I dedicate this front page article to addressing myths and “shiny objects” that don’t work. This month, I’d like to address one of the sacrosanct beliefs held by all respectable and educated persons — namely, that trusts avoid probate.

 

HERE’S THE MYTH: The marketing says that you need a “Living Trust.” Otherwise, you’re loved ones will need to spend thousands of dollars struggling through the horribly long probate process. Not only that, but all your family information becomes public. How could you put your distraught loved ones through that at a time that they’re grieving your loss???

 

THE REALITY: First, going through the probate process isn’t so bad. In fact, I probated both of my parents’ estates. Assuming your family isn’t fighting, the cost is around $5,000 if you use a lawyer. However, simple probates can be done by yourself using forms available online. There is some time invested up front. And the whole process takes slightly over six months. But most of that time is simply waiting for the four-month creditor waiting period to lapse. A huge advantage is that at the end of the process, you know with absolute certainty that there aren’t going to be any creditors coming out of the woodwork.

 

Second, having a trust doesn’t guarantee that you avoid probate. However, having a well-drafted trust has a good chance of avoiding probate. Around the retirement communities here in Arizona, you’ll see billboards that advertise “Living Trusts” for only $297. I can see this if you have limited wealth that isn’t going to significantly impact your heirs.

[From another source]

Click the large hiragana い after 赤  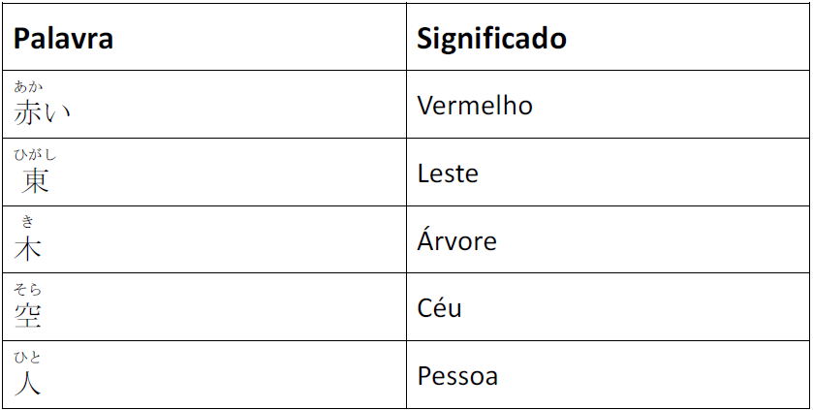coord(57,113)
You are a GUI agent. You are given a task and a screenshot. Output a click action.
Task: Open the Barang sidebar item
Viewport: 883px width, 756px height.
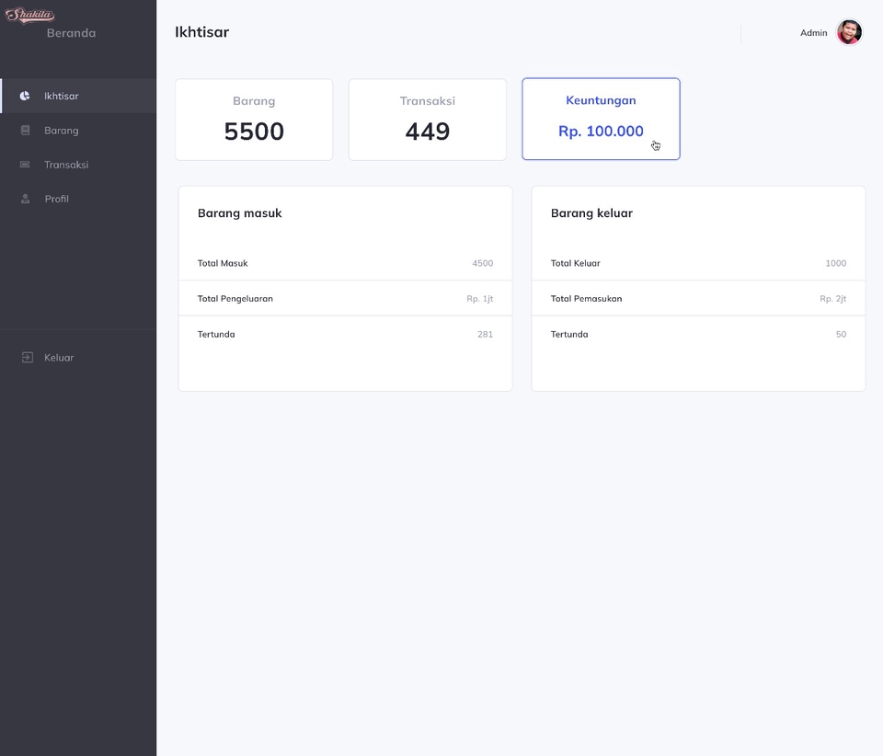60,130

Also, it requires that your heirs aren’t going to take each other to court fighting over who gets what. And it requires that you properly transfer your assets to the trust.

 

Third, and I think most importantly, applies if you have any significant wealth accumulated (for instance, more than $100,000 per heir). That’s the point at which your heirs’ inheritance has a hope of doing more than just paying off their credit card debts and car loans. The vast majority of people inheriting wealth can’t hold onto it for more than a few years. One study says that happens 70% of the time, though I suspect that number is low.

 

There are other options rather than simply distributing everything to your next of kin when you die. You can distribute it in stages — for example, 25% immediately, 25% in 5 years, and 50% when they reach age 65. If you have at least $ 500,000 (including life insurance proceeds), you could have a corporate trustee hold it in trust and distribute it only as needed.

 

Keep in mind that you get what you reward. It’s very common to say that beneficiaries are entitled to receive distributions for their “health, education, maintenance and support.” For larger estates, this could mean that your heirs get monthly allowances so they no longer need to work. Did you really work so hard during your lifetime so your kids and grandkids can sit around and live off their inheritance?

 

Finally, merely having a living trust does not prevent your heirs from fighting with each other or with the trustee. And these fights often end up in probate court (the division of the judicial system that handles disagreements involving trusts). There are ways of preventing this from happening, including (a) having a Trust Protector with authority to amend the trust or resolve questions of interpretation, (b) requiring that all disagreements be resolved using mediation or arbitration, (c) including a No Contest Clause that states that anyone who contests the trust will lose his/her inheritance.

 

The information in this article is not to be construed as legal advice, and this newsletter does not create an attorney-client relationship. Your particular situation is unique, and you need to consult with an attorney (such as me) to discuss your particular needs.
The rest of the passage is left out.